• _Action item_: Reproduce, word for word, the text below on selectively trapping single breast cancer cells with insulator-based dielectrophoresis.

Selective trapping of single mammalian breast cancer cells by insulator-based dielectrophoresis

  • Sanchari Bhattacharya
  • Tzu-Chiao Chao
  • Nethmi Ariyasinghe
  • Yvette Ruiz
  • Douglas Lake
  • Robert Ros
  • Alexandra RosEmail author
Research Paper

Abstract

The trapping or immobilization of individual cells at specific locations in microfluidic platforms is essential for single cell studies, especially those requiring cell stimulation and downstream analysis of cellular content. Selectivity for individual cell types is required when mixtures of cells are analyzed in heterogeneous and complex matrices, such as the selection of metastatic cells within blood samples. Here, we demonstrate a microfluidic device based on direct current (DC) insulator-based dielectrophoresis (iDEP) for selective trapping of single MCF-7 breast cancer cells from mixtures with both mammalian peripheral blood mononuclear cells (PBMC) as well MDA-MB-231 as a second breast cancer cell type. The microfluidic device has a teardrop iDEP design optimized for the selective capture of single cells based on their differential DEP behavior under DC conditions. Numerical simulations adapted to experimental device geometries and buffer conditions predicted the trapping condition in which the dielectrophoretic force overcomes electrokinetic forces for MCF-7 cells, whereas PBMCs were not trapped. Experimentally, selective trapping of viable MCF-7 cells in mixtures with PBMCs was demonstrated in good agreement with simulations. A similar approach was also executed to demonstrate the selective trapping of MCF-7 cells in a mixture with MDA-MB-231 cells, indicating the selectivity of the device for weakly invasive and highly invasive breast cancer cells. The DEP studies were complemented with cell viability tests indicating acceptable cell viability over the course of an iDEP trapping experiment.

• _Dataset excerpts_:
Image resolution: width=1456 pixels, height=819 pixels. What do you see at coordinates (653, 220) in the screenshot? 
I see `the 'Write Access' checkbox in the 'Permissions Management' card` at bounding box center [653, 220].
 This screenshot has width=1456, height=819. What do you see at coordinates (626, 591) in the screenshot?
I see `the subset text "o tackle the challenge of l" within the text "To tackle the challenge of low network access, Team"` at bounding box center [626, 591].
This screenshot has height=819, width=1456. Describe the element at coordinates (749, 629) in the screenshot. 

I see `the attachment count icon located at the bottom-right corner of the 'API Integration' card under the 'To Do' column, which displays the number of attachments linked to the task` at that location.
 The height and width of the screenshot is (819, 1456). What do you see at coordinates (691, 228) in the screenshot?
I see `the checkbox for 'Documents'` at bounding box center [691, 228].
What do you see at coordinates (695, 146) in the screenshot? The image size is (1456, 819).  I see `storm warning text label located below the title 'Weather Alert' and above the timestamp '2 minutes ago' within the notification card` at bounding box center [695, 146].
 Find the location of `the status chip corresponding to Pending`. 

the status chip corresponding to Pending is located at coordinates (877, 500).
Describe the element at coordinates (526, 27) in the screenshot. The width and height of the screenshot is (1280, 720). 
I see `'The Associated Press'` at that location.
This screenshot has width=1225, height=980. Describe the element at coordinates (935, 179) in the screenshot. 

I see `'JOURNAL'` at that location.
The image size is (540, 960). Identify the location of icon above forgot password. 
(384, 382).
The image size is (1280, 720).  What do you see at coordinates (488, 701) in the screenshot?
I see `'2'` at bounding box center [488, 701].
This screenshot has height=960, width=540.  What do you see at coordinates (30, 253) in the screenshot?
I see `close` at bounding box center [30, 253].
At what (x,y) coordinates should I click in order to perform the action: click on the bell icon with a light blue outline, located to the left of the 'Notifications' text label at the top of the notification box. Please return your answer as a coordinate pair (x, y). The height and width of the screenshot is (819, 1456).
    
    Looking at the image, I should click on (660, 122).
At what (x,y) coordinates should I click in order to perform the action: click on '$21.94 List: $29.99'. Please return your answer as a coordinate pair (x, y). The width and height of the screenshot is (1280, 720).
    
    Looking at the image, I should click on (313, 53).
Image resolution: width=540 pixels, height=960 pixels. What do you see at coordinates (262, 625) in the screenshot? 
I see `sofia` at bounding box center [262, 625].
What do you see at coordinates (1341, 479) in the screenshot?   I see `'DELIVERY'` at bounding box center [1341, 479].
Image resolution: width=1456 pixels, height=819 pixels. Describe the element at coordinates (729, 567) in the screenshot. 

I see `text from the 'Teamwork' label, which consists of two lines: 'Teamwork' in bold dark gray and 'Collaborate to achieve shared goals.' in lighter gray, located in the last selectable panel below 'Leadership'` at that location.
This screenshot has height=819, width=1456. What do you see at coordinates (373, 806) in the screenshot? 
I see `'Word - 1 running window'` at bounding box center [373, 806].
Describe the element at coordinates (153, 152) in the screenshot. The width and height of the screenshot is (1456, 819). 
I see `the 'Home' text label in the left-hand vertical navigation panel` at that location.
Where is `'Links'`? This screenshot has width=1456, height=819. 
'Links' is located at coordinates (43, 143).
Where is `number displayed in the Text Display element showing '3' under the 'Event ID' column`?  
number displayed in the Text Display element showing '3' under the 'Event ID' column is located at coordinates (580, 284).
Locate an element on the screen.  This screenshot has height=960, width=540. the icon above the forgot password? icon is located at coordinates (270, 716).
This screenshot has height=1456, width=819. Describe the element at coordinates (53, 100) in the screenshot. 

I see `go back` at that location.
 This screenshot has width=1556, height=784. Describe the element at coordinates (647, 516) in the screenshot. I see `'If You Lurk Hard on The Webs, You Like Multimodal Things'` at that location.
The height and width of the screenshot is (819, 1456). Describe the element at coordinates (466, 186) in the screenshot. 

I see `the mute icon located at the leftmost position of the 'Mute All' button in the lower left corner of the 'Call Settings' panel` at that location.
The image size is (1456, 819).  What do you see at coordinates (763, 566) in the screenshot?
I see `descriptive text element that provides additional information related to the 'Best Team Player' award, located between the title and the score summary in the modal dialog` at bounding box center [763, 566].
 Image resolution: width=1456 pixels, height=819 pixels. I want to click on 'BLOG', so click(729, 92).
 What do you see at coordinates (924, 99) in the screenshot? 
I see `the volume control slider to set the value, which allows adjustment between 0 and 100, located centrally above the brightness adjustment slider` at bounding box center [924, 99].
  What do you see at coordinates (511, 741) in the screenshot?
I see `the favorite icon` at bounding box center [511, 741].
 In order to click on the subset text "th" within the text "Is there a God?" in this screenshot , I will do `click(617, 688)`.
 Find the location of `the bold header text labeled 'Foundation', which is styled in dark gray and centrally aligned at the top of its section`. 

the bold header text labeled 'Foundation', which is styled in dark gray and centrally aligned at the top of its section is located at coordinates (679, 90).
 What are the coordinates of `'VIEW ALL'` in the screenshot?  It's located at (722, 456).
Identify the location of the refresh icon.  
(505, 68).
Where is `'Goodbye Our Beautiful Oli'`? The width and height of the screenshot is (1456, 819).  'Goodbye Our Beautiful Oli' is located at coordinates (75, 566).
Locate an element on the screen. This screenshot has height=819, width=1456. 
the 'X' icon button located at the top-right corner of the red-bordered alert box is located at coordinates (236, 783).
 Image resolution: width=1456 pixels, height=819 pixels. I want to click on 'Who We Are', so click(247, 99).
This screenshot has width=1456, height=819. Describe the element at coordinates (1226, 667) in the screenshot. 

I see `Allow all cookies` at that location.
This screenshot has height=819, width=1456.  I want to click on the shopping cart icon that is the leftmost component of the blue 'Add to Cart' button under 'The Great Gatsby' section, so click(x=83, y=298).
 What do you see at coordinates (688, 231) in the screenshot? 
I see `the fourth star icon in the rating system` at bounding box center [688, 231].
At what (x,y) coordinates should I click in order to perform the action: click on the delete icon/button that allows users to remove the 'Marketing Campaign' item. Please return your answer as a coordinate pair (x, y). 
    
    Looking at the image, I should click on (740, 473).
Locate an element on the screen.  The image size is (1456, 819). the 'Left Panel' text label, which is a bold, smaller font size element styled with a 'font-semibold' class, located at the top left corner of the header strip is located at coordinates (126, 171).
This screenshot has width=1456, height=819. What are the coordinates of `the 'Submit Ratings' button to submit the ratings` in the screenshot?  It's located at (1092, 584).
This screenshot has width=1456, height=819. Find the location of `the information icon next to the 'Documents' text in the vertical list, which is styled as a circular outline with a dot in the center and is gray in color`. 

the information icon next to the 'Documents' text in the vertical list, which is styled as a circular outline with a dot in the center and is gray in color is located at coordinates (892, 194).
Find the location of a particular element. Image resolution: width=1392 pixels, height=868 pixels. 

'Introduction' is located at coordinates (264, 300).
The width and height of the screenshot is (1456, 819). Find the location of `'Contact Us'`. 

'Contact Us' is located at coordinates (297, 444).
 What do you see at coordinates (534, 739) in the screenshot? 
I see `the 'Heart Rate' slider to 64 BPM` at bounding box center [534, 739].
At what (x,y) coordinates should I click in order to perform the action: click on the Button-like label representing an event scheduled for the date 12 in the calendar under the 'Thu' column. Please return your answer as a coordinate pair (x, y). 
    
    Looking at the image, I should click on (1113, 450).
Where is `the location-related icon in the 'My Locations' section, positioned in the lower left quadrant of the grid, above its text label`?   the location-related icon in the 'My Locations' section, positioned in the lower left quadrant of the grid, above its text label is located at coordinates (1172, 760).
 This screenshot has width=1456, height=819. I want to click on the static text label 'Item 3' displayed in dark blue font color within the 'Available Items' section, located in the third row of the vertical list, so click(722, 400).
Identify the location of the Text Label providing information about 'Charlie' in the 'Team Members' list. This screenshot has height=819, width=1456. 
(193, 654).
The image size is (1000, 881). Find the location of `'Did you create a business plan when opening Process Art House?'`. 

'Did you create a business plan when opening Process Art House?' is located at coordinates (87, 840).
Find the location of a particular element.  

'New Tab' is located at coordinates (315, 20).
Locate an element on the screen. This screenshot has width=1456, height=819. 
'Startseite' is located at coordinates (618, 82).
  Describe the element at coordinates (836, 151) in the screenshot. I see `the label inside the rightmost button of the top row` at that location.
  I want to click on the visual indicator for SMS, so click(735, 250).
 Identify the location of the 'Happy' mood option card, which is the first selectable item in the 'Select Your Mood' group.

• _Result of the task_:
Selective trapping of single mammalian breast cancer cells by insulator-based dielectrophoresis

  • Sanchari Bhattacharya
  • Tzu-Chiao Chao
  • Nethmi Ariyasinghe
  • Yvette Ruiz
  • Douglas Lake
  • Robert Ros
  • Alexandra RosEmail author
Research Paper

Abstract

The trapping or immobilization of individual cells at specific locations in microfluidic platforms is essential for single cell studies, especially those requiring cell stimulation and downstream analysis of cellular content. Selectivity for individual cell types is required when mixtures of cells are analyzed in heterogeneous and complex matrices, such as the selection of metastatic cells within blood samples. Here, we demonstrate a microfluidic device based on direct current (DC) insulator-based dielectrophoresis (iDEP) for selective trapping of single MCF-7 breast cancer cells from mixtures with both mammalian peripheral blood mononuclear cells (PBMC) as well MDA-MB-231 as a second breast cancer cell type. The microfluidic device has a teardrop iDEP design optimized for the selective capture of single cells based on their differential DEP behavior under DC conditions. Numerical simulations adapted to experimental device geometries and buffer conditions predicted the trapping condition in which the dielectrophoretic force overcomes electrokinetic forces for MCF-7 cells, whereas PBMCs were not trapped. Experimentally, selective trapping of viable MCF-7 cells in mixtures with PBMCs was demonstrated in good agreement with simulations. A similar approach was also executed to demonstrate the selective trapping of MCF-7 cells in a mixture with MDA-MB-231 cells, indicating the selectivity of the device for weakly invasive and highly invasive breast cancer cells. The DEP studies were complemented with cell viability tests indicating acceptable cell viability over the course of an iDEP trapping experiment.